I look at him. He is my dad. Not the dad I remember, but that man is in there somewhere. I used to be able to tell him anything. He used to be able to make everything better.

“I really fucked everything up, Dad.”

He shuffles to the edge of the chair and puts his elbows on his knees, paying attention. Is it easier for him to focus on something other than Mom? If I’m not hassling him about to eat or take a shower, can he be present long enough for me to talk to him properly for the first time in years?

“I got involved with Connor. I ended things, but it’s still ruined things with Scout.”

“You mean, romantically involved? ”

I nod.

He smiles a little. “You always had a crush on him.”

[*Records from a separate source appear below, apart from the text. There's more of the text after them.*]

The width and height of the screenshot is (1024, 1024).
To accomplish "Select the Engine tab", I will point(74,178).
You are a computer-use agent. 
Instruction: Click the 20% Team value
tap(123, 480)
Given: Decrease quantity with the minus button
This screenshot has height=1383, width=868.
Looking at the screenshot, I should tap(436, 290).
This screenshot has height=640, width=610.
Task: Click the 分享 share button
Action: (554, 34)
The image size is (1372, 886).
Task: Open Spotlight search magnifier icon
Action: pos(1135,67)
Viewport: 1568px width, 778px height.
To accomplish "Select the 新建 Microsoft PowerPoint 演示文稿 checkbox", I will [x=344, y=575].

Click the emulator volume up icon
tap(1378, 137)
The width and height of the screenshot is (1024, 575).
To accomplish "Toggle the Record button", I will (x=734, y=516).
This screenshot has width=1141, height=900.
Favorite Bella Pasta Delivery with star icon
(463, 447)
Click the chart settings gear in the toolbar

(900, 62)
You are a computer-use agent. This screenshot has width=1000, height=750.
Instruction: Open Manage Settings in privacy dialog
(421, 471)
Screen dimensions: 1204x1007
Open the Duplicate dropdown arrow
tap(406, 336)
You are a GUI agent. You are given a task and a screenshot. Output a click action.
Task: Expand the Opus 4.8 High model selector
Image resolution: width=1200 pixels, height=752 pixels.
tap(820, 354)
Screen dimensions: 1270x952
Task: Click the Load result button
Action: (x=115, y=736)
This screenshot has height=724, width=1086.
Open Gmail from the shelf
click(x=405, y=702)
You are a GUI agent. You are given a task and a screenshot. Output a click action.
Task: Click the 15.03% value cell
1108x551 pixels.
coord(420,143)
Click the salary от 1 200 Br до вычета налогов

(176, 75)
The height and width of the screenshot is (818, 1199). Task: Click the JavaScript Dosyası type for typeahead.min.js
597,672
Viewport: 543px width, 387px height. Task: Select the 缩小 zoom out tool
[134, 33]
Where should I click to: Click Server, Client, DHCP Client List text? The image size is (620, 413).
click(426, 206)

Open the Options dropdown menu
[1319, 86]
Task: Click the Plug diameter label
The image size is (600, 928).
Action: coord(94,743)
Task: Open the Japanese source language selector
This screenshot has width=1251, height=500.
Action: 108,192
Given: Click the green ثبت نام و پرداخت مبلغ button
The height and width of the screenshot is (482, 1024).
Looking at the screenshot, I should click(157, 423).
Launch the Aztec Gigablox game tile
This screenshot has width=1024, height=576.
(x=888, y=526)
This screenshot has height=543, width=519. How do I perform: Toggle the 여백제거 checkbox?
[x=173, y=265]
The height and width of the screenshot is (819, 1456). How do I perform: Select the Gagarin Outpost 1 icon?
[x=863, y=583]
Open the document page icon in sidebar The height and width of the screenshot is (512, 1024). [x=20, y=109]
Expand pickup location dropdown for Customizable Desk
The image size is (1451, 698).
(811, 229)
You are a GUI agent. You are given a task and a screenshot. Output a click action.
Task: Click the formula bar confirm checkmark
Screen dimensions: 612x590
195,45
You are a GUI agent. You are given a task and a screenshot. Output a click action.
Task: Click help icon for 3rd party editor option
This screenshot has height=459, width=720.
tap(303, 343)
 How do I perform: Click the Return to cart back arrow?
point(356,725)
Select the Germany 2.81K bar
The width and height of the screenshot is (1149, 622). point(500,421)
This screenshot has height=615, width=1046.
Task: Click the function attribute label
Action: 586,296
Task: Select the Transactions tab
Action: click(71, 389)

A soft laugh escapes. “Yeah, well … it’s a mess now.”

Dad shakes his head and rubs his chin. “Does Scout know?”

I shake my head. “She’d hate me. She’d hate us both.”

“You don’t know that.”

“I do. She already thinks Connor steals everything. Imagine how she’d feel if she thought he’d stolen me?”

“Why does he have to ‘steal’ you? Can’t you all be friends?”

“No. It wouldn’t work.”

He leans back and I think he’s given up trying to solve the problem. My heart sinks. But then he says, “How do you feel now?”

I frown, confused. “What?”

“You did the ‘right thing’ and ended things with Connor.”

“Yeah.”

“But you still feel bad.”

“Exactly.”

“So, why don’t you just do the thing you want to do and feel slightly less bad?”

I splutter a laugh. Has he lost his mind? “You and Mom are the ones who taught me ethics and right and wrong and all that. You admire the Stoics.”

Dad scoffs. “This isn’t Ancient Greece or Rome, Eli. You’re not ruling an empire, you’re a college student. Your actions aren’t going to define a nation.”

“That doesn’t mean I should just do whatever I want.”

“No,” he agrees. “But there is more than one way a person can destroy themselves, Elliot. One way is to give themselves over to hedonism and live only for momentary pleasures. And another is to deny themselves all pleasures in pursuit of what is morally ‘right.’”

This is the most I’ve heard my dad speak in so long I can’t even remember. But I’m not sure why I’m surprised. He is just saying the kind of thing he’s probably writing in his study. Only now he’s saying it out loud.

“So, what should I do?”

“I can’t answer that for you, Eli. But I think you already know.”